Qin Tian senang mendengar ini 'Surga benar-benar memberiku apa yang kurang dariku!' Dia tertawa liar di dalam hatinya, Bahkan ada senyum tak terkendali di wajahnya.
Bill, melihat Qin Tian tersenyum sepanjang waktu, mau tidak mau bertanya, “Saudara Tian, apa yang kamu tertawakan?”
Qin Tian menjawab sambil tersenyum, "Saya bisa mendapatkan satu juta lagi, bukankah saya harus bahagia?"
Setelah mengatakan itu, dia bahkan mulai tertawa terbahak-bahak.
Bill terdiam menatap Qin Tian yang tertawa histeris, Dia tidak bisa tidak berpikir: 'Saudara Tian bukankah kamu terlalu percaya diri? Aku tahu kamu sangat kuat, tetapi kamu tidak harus begitu sombong, kan?'
Tentu saja, dia hanya memikirkannya di dalam hatinya, dia tidak akan berani mengatakannya dengan keras.
Saat mereka berbicara, mobil tiba di pintu masuk gym tinju bawah tanah.
Qin Tian turun dari mobil dan melihat orang-orang yang berdiri di depan pintu masuk gym
Selain Lin Ming yang sudah dikenal, sisanya adalah wajah yang tidak dikenal, Dan pada saat ini Lin Ming maju untuk menyambutnya.
Dia berkata kepada Qin Tian, "Biarkan saya memperkenalkan Anda kepada bos triad ini."
Lin Ming mendatangi seorang pria tua berambut putih dan memperkenalkannya kepada Qin Tian,"Ini adalah Sir Arthur, Patriark Sekte Semua Makhluk."
Qin Tian tampak bingung dan bertanya, "Apa itu Sekte Semua Makhluk?"
Mendengar pertanyaan Qin Tian, Lin Ming tidak bisa menahan diri untuk tidak mengeluh dalam hatinya: 'Apakah kamu serius, Bro? Anda bahkan tidak tahu apa itu Sekte Semua Makhluk, namun Anda berpartisipasi dalam kompetisi tinju bawah tanah?'
Itulah yang dipikirkan Lin Ming, tetapi di mulutnya, dia berkata, "Bukankah Bill memperkenalkan sekte ini kepadamu?"
Qin Tian menggelengkan kepalanya, menandakan bahwa Bill tidak memberitahunya tentang sekte ini.

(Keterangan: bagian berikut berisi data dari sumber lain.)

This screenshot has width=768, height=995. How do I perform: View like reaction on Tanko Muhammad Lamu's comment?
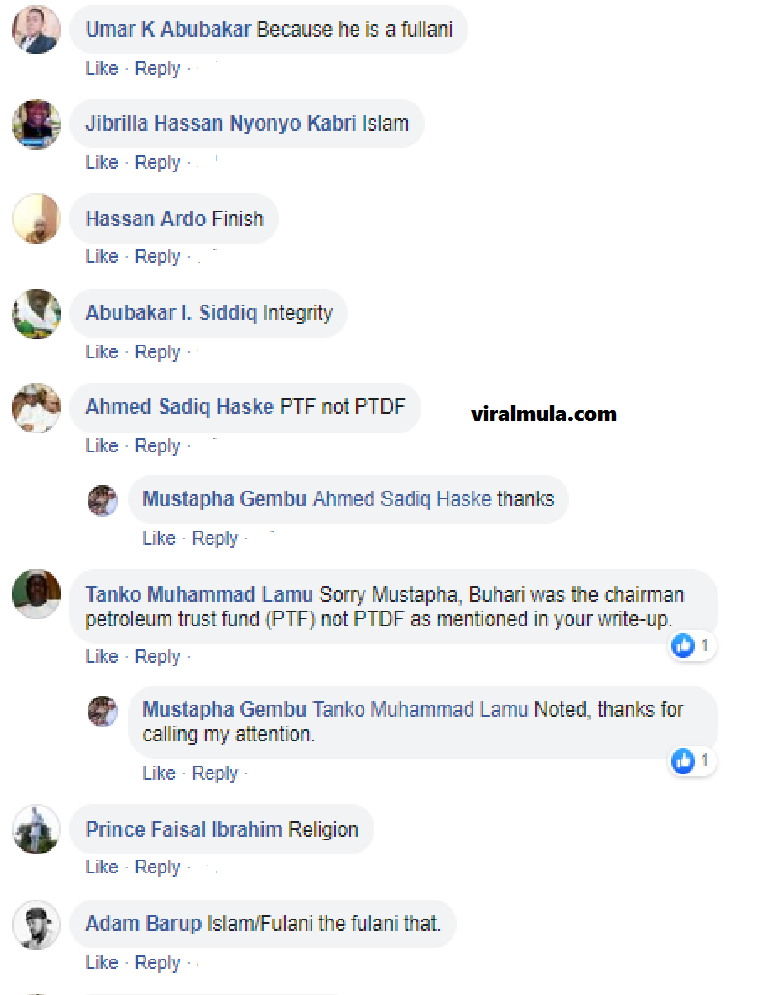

Bill, yang berdiri di samping, berkata, “Saya tidak memberi tahu Saudara Tian tentang hal ini. Saya pikir dia sudah tahu. ”
Lin Ming menatap Bill dengan dingin, Bill bergidik melihat tatapan dingin di mata bosnya, Tubuhnya tanpa sadar mundur dua langkah.
__ADS_1
Arthur, yang berdiri tidak jauh dari situ, mengamati situasi tanpa ada perubahan pada ekspresinya.